Generic Detectors For The AI Ecosystem
It is important to note that this year, for the first time, our machine-learning classification for generic secrets introduces an AI category. These are cases where we have strong signals that the key correlates to AI-related projects. 4.1% of all keys we found fell into this AI-labeled generic category with high confidence.

That’s the important qualifier: “with high confidence.” Generic secrets also include a very large “other/unknown” bucket (around 41.9%), meaning we can’t confidently map them to a specific purpose: that 4.1% is almost certainly a floor, not a ceiling. The AI-related fraction of generic secrets may be significantly higher.
The Bigger Story Is Identity Sprawl Driven By AI
The growing problem is the volume of Non-Human Identities created by modern software development. Service accounts, API keys, database credentials, automation tokens, deployment secrets, bot identities, project-scoped keys, and agent tool credentials. These are the connective tissue of software now. AI adds more of them by default.
GitGuardian’s policy-breach distribution makes that plain. Long-lived secrets account for 60% of policy breaches. Internally leaked secrets make up 17%. Duplicated secrets account for 16%. Publicly leaked secrets are 5%. Cross-environment leaks are 1%, and reused secrets are 0.7%. That is a useful breakdown because it shows the dominant problem is lifecycle negligence. Secrets live too long, spread too widely, and get copied faster than they are governed.

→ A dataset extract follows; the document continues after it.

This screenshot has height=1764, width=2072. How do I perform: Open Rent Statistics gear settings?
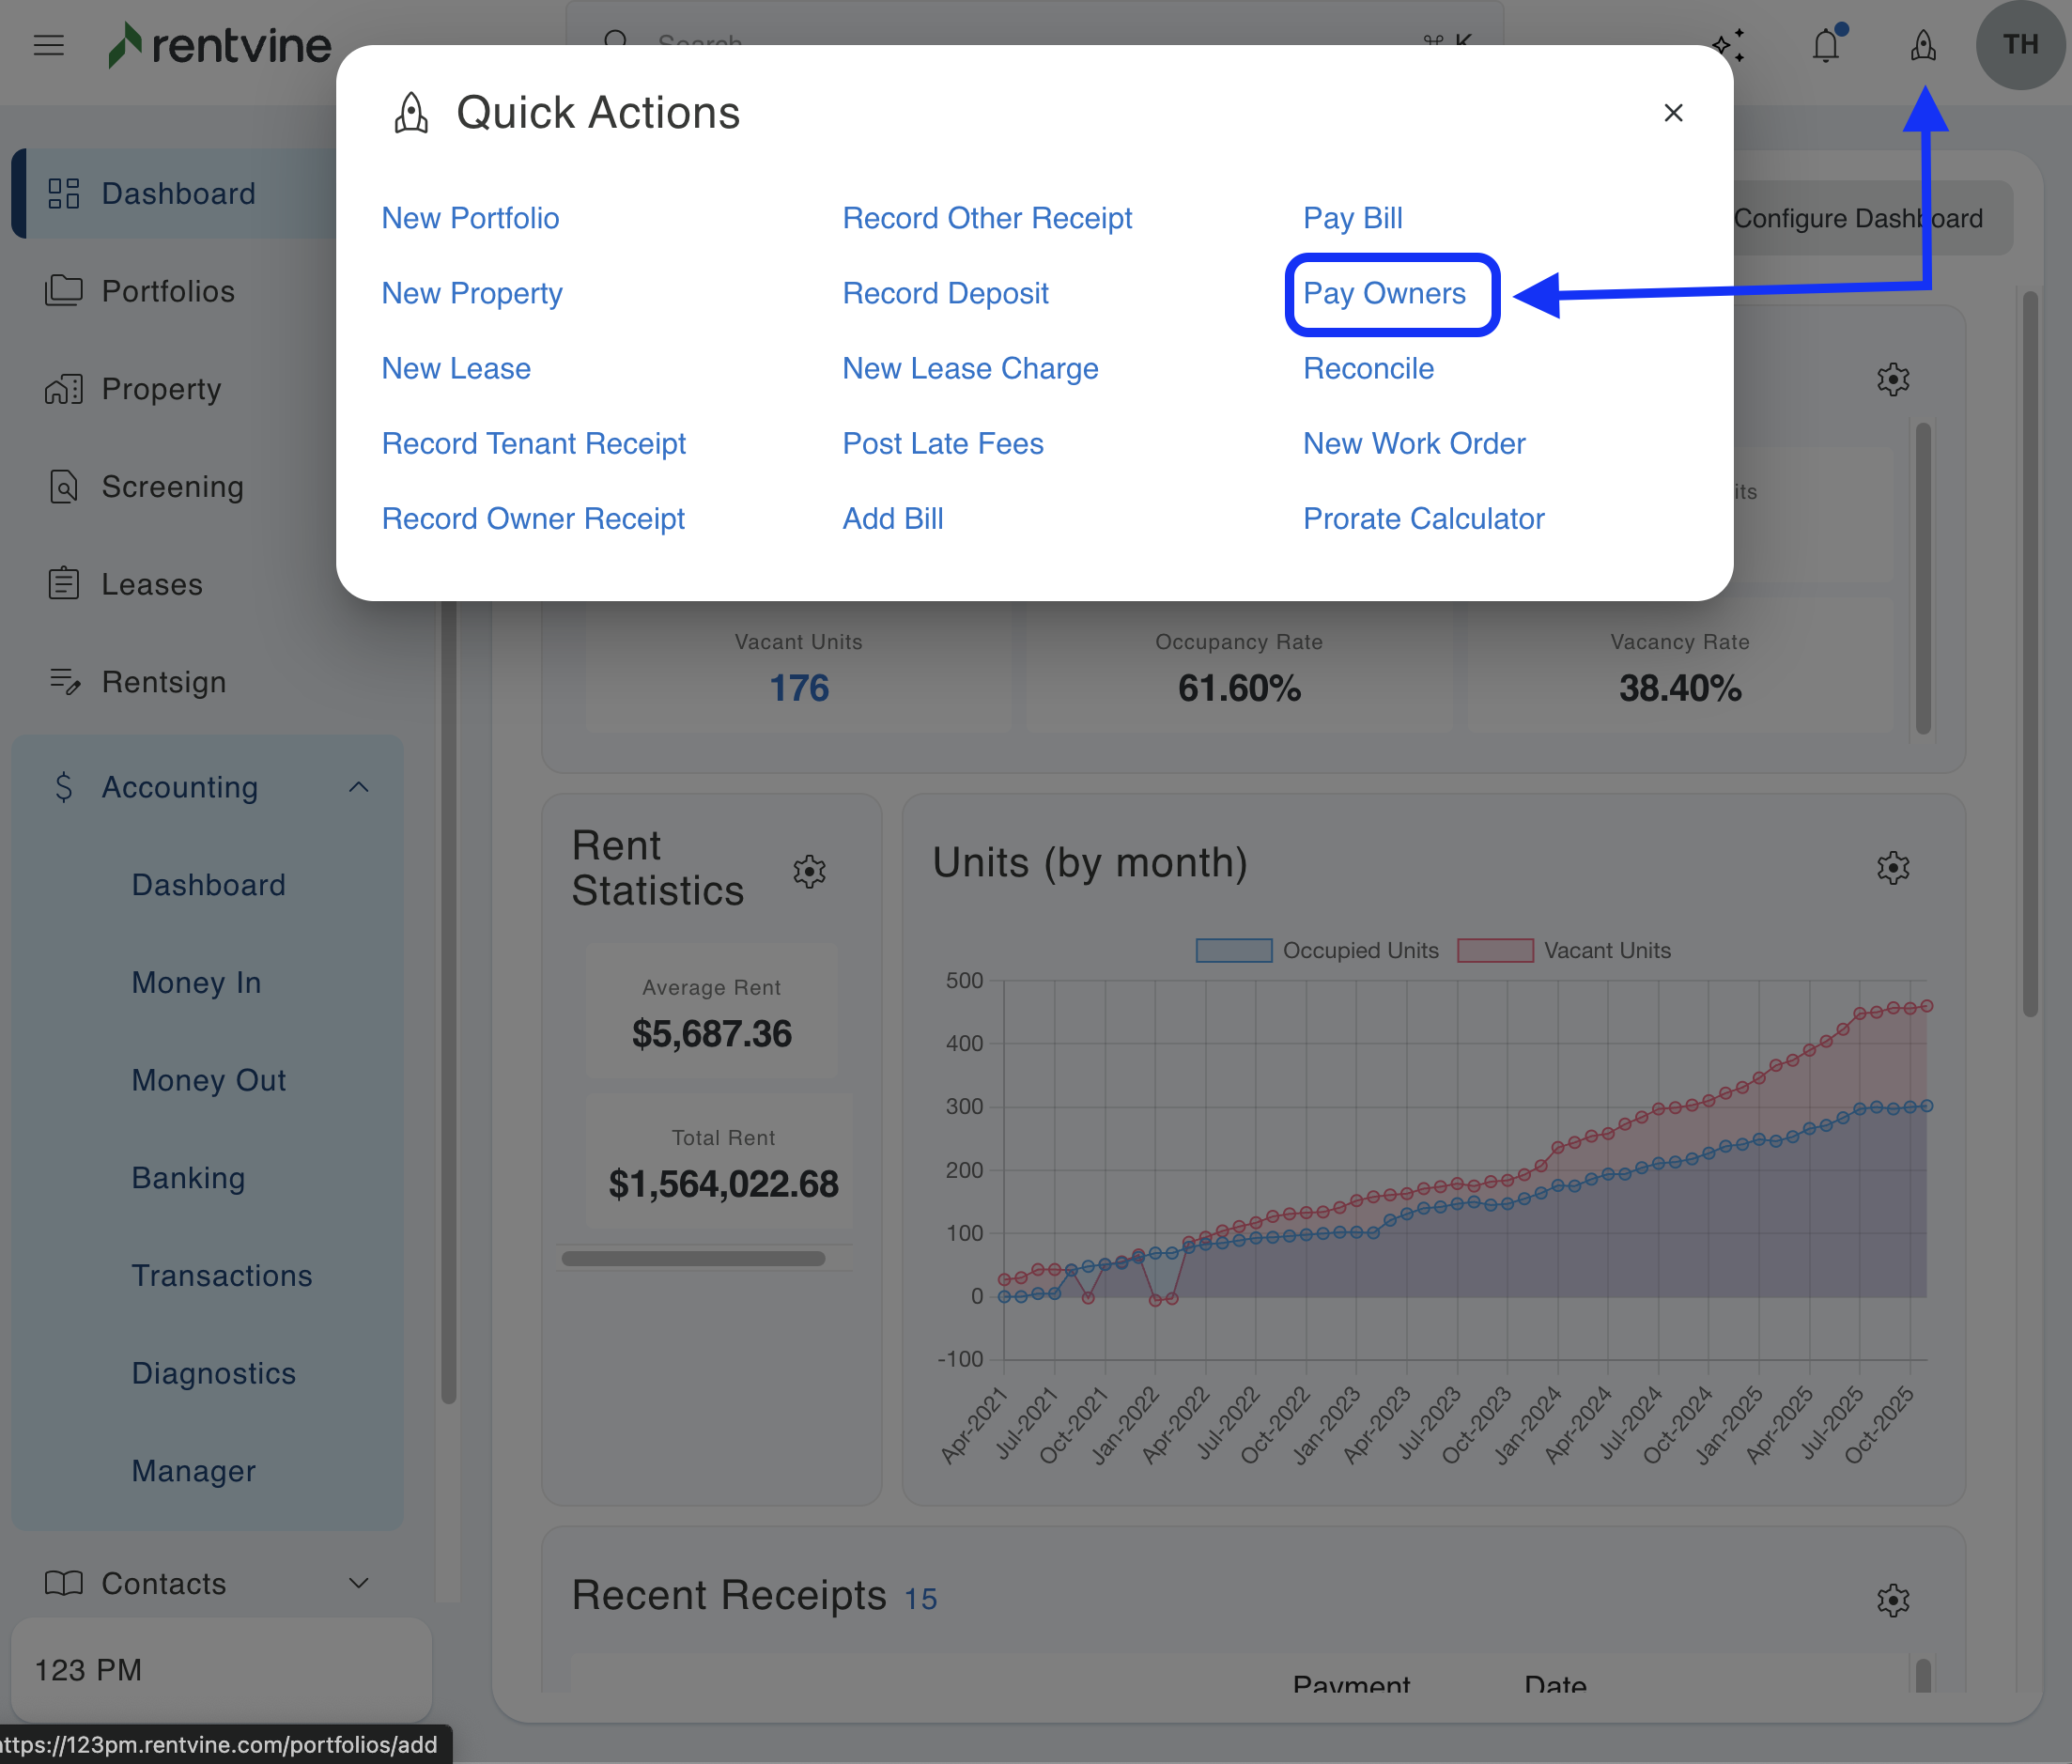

AI increases creation velocity inside organizations that already struggle with ownership and remediation. More identities are born. More secrets are copied into more places. Fewer teams know which ones matter most, who should rotate them, and what systems depend on them. The stack expands. The discipline does not expand at the same rate.
What We Learned About AI Use
AI did not create secrets sprawl, but it is now accelerating every condition that makes secrets sprawl worse. More people can build. More code gets shipped. More third-party services get connected. More machine identities get created. More local and temporary configuration surfaces appear. More insecure patterns survive because the fastest path to shipping still usually involves “just add a key.”
That is why the real AI lesson in this report is not “watch your model keys.” It is broader. The AI stack is now part of the normal software stack, and the normal software stack already runs on credentials. Once that clicks, secrets security stops looking like a niche problem for DevOps teams and starts looking like a core operating problem for software organizations.
The teams that handle this shift best will not just detect more exposed credentials. They will get better at controlling the lifecycle behind them. It will empower people to confidently answer, "Who created the identity? What can it reach? How narrowly is it scoped? Where is it stored? When it rotates? What depends on it? When should it die?"
That work is less glamorous than shipping a new assistant, agent, or AI feature. It is also the difference between speed that compounds and speed that eventually breaks things.
AI is making software easier to produce. When software gets easier to produce, identities get easier to create. And when identities get easier to create, secrets spread faster than most teams are ready for.